Bulog Bangun Gudang Beras dan Kantor Cabang di Kepulauan Meranti Mulai 2026

TRIBUNPEKANBARU.COM, PEKANBARU – Perum Badan Urusan Logistik (Bulog) akan membangun gudang beras sekaligus kantor cabang di Kabupaten Kepulauan Meranti mulai tahun 2026, setelah menerima hibah lahan seluas dua hektare dari Pemerintah Kabupaten Kepulauan Meranti.

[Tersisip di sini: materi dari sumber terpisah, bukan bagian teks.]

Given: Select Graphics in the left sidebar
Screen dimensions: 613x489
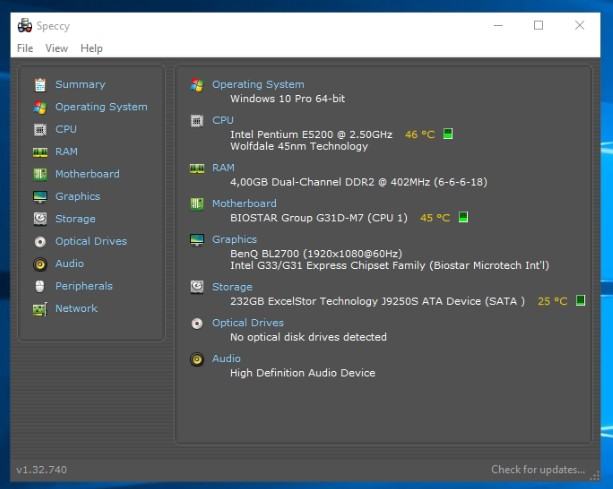Looking at the screenshot, I should click(77, 197).
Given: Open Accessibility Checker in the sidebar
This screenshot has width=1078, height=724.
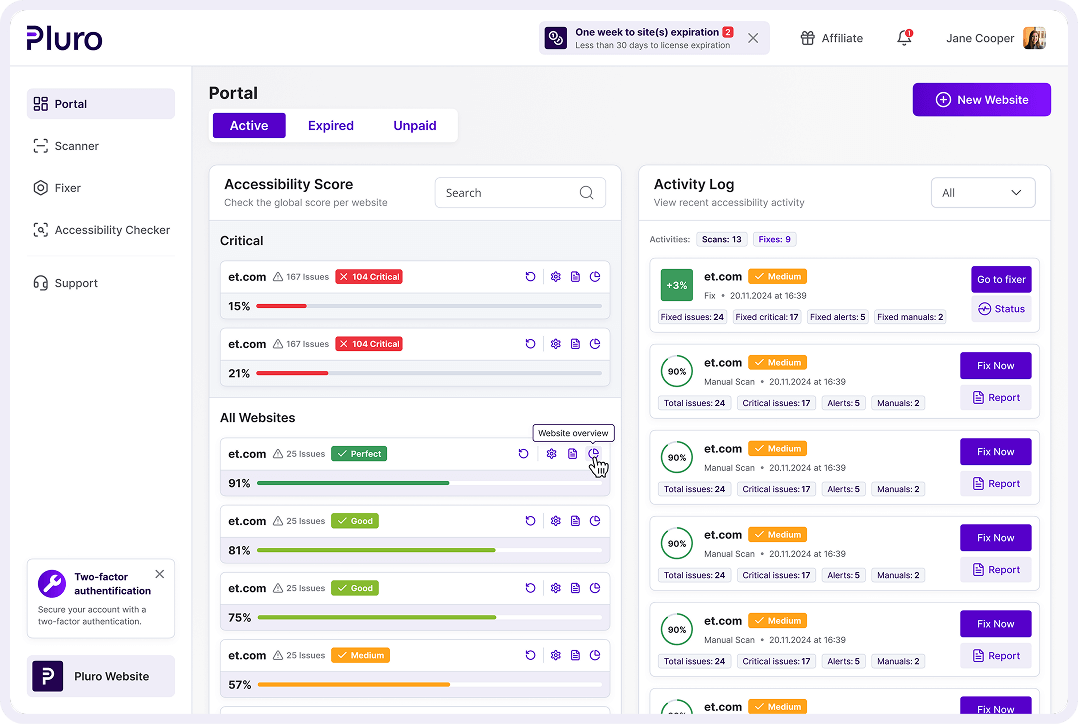Looking at the screenshot, I should [112, 230].
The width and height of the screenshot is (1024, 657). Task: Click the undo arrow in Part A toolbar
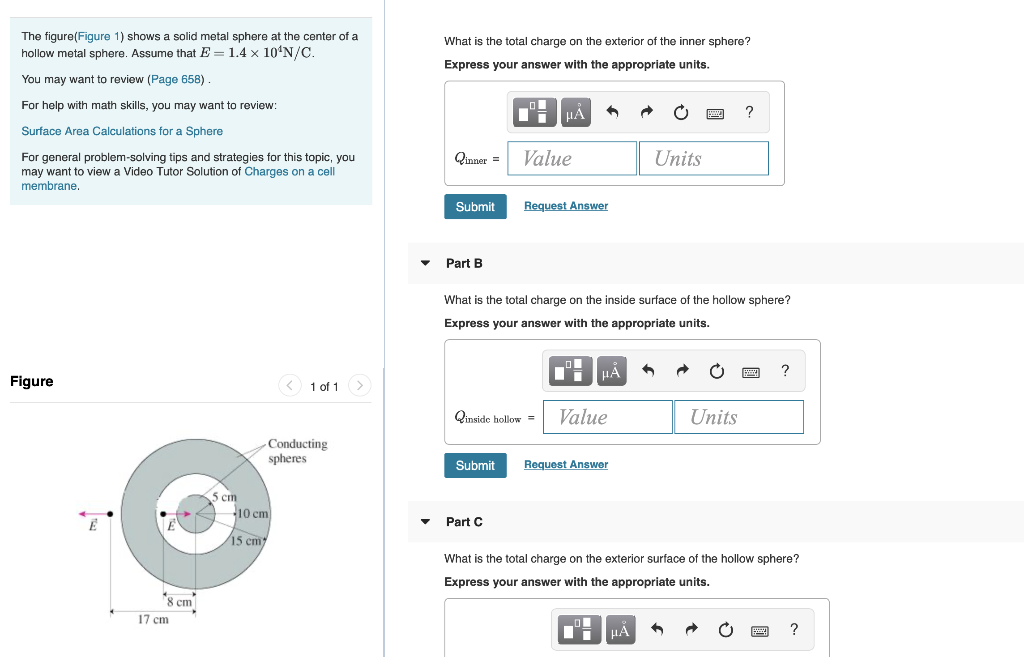[611, 112]
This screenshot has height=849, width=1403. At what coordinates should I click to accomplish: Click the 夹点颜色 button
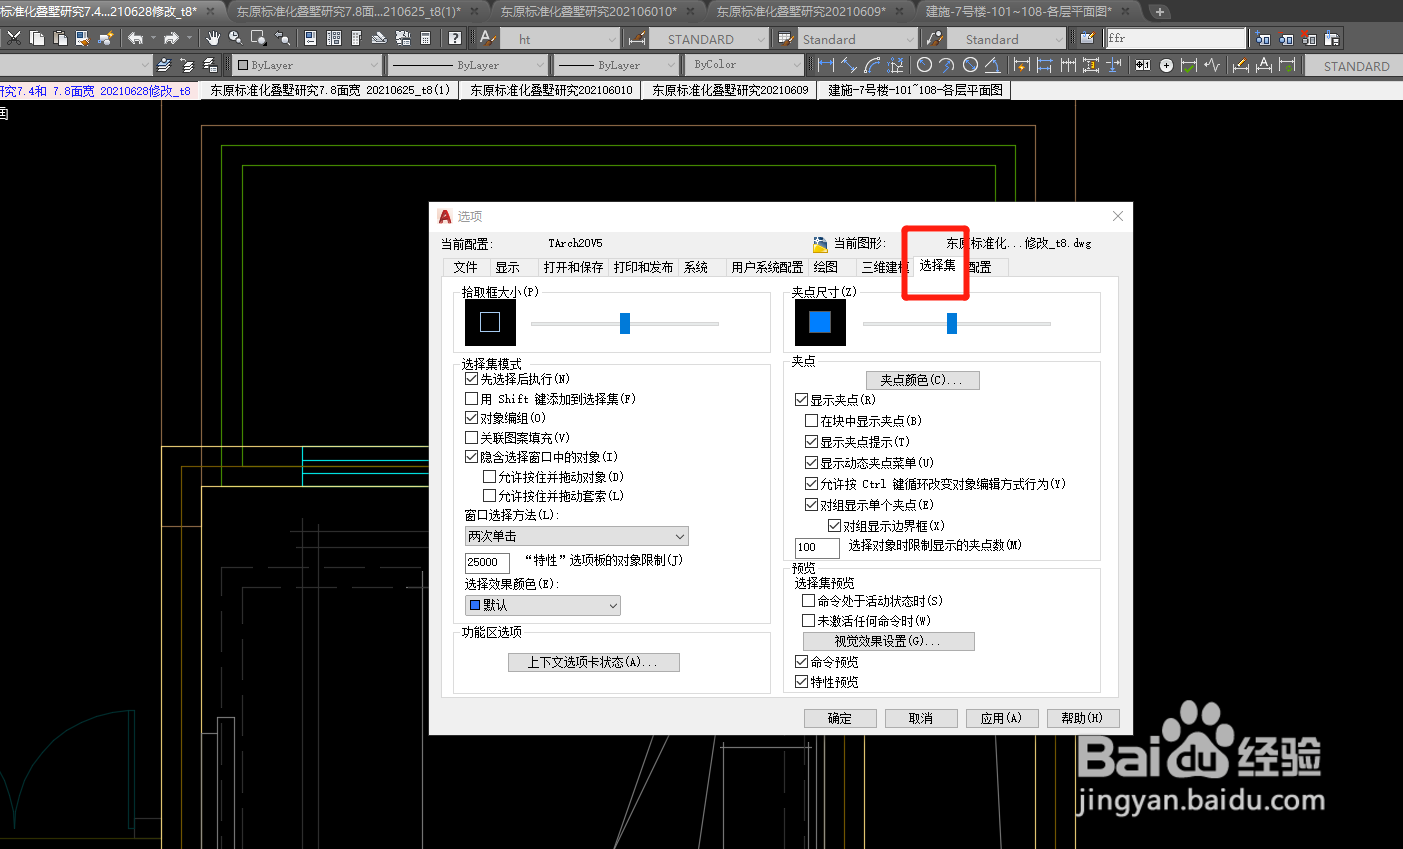(x=921, y=380)
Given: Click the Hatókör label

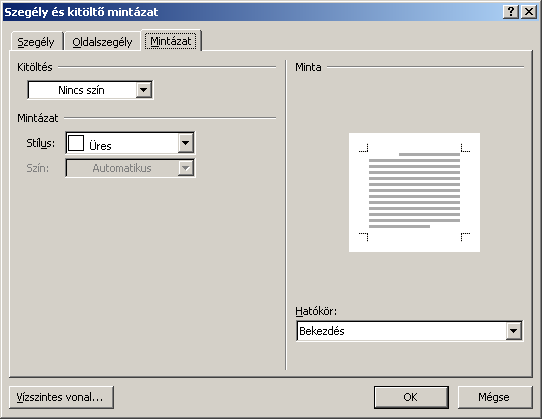Looking at the screenshot, I should 316,311.
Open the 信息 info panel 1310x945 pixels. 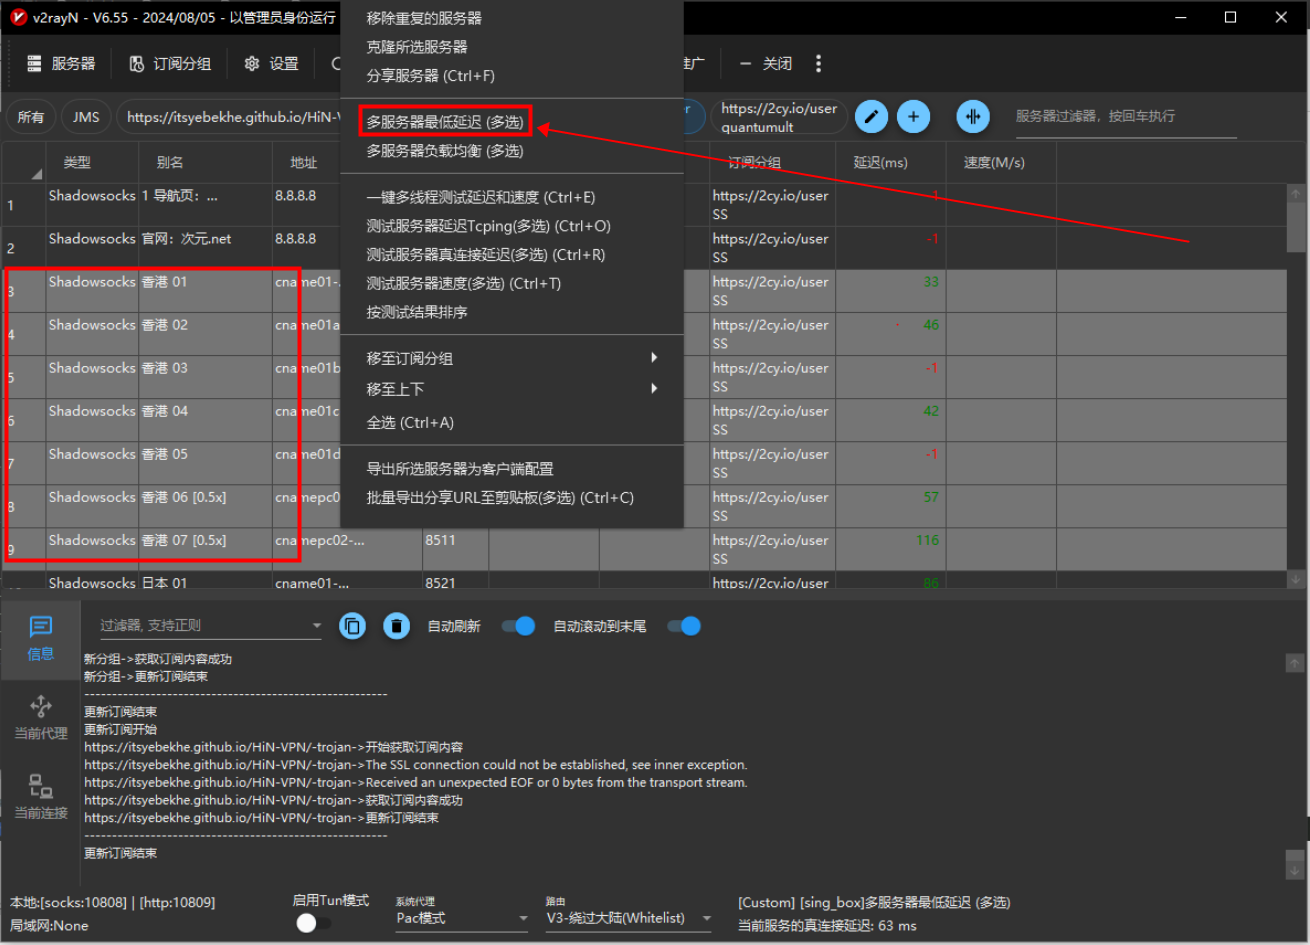coord(40,637)
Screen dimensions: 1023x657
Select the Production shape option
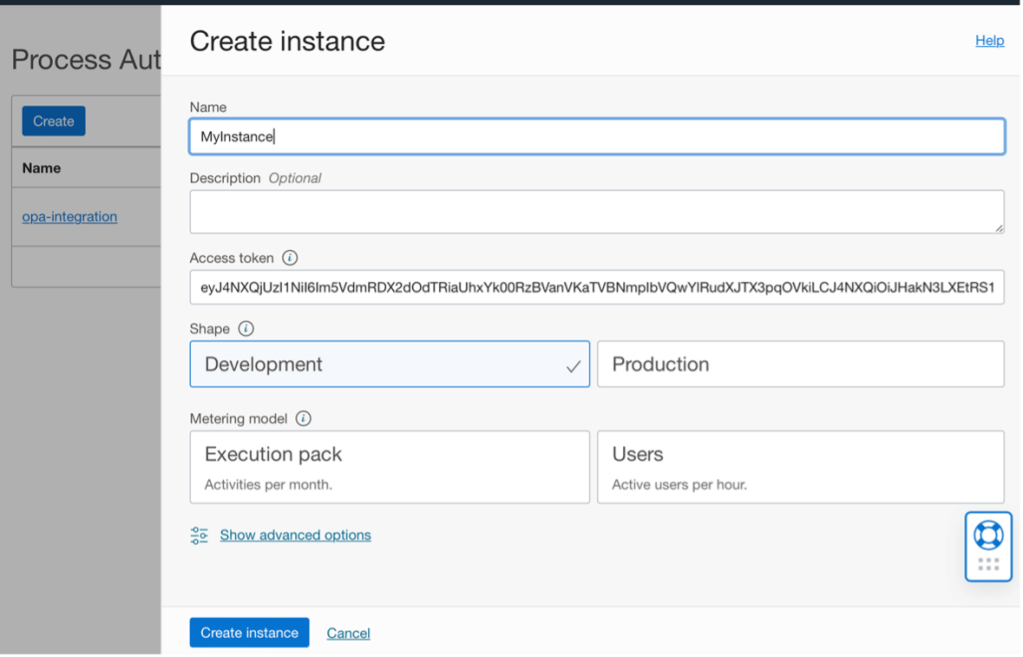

Kesepakatan hibah lahan tersebut ditandai dengan penandatanganan Nota Kesepahaman antara Direktur SDM dan Umum Bulog, Sudarsono Hardjosoekarto, dan Bupati Kepulauan Meranti, AKBP (Purn) Asmar, Senin (15/12/2025) di Aula Bulog Riau Kepri.

Lahan hibah itu berlokasi di sekitar Pelabuhan Dorak, Selatpanjang, dan akan digunakan untuk pembangunan kompleks pergudangan beras serta perkantoran Bulog.

Pembangunan ini ditujukan untuk memperkuat ketersediaan dan stabilisasi harga pangan, khususnya beras, di wilayah Kepulauan Meranti.

Sudarsono mengatakan, pembangunan gudang Bulog di Meranti merupakan bagian dari penugasan pemerintah kepada Bulog untuk mempercepat penyediaan infrastruktur pangan, terutama pasca panen.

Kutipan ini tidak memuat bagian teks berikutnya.